> **Directions for this task**: The records below hold pictures; please leave those out and retype the rest exactly.

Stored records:
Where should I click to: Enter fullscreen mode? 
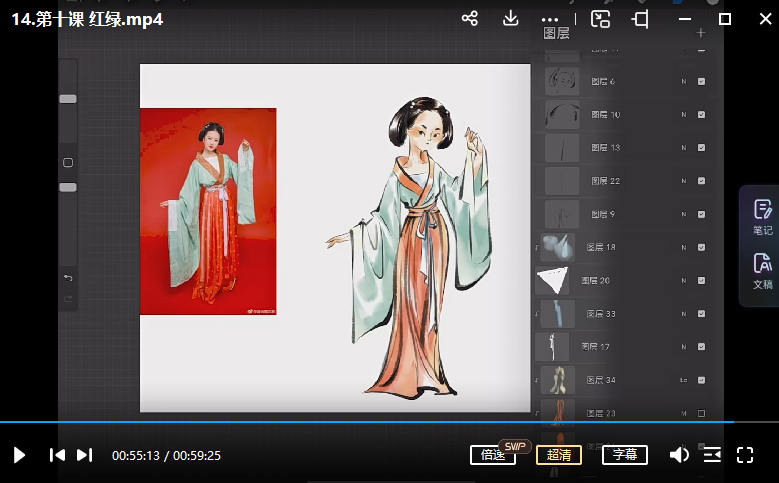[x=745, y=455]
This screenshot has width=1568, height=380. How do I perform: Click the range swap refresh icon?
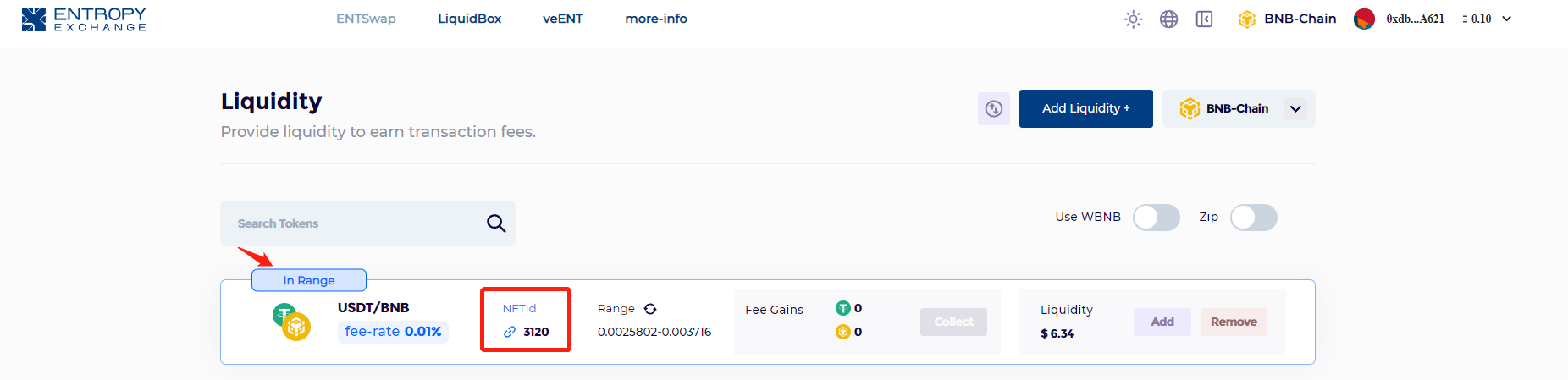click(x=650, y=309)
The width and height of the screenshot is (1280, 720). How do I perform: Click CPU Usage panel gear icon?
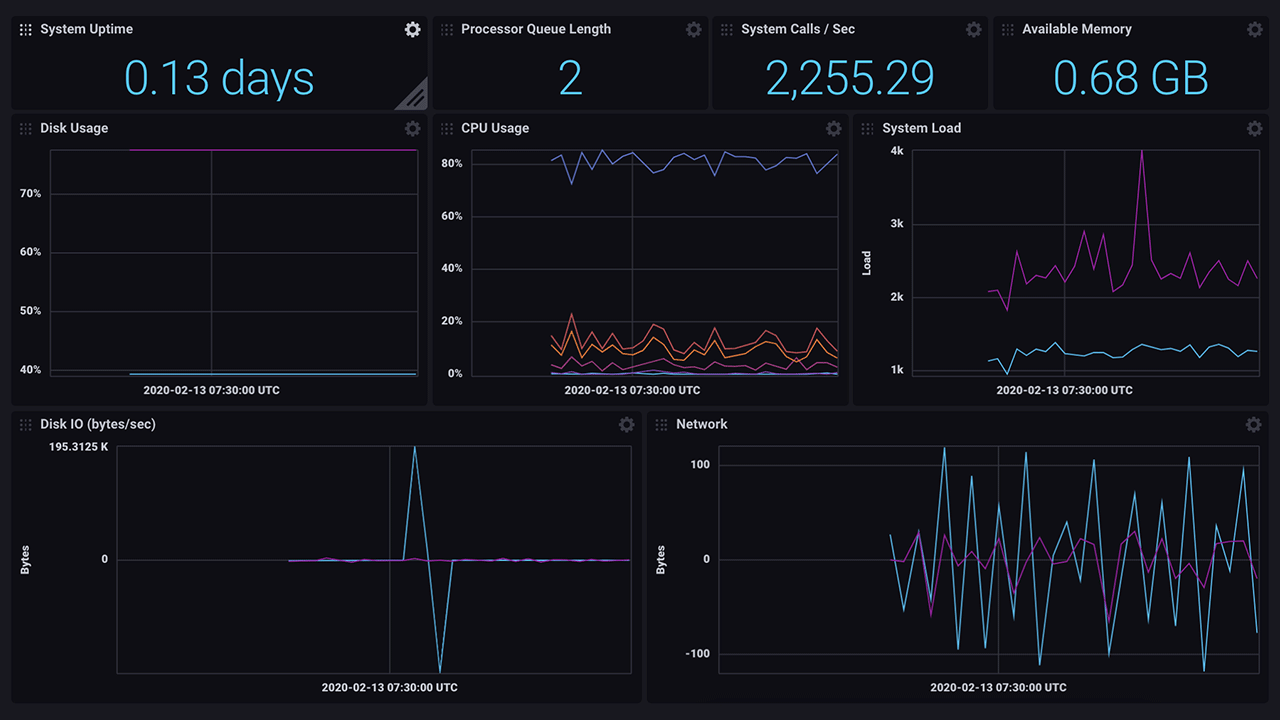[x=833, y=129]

> **Reply**:
Where should I click to: Enter fullscreen mode? 
[x=745, y=455]
This screenshot has width=1568, height=380. How do I perform: Click the range swap refresh icon?
click(x=650, y=309)
The width and height of the screenshot is (1280, 720). How do I perform: Click CPU Usage panel gear icon?
[x=833, y=129]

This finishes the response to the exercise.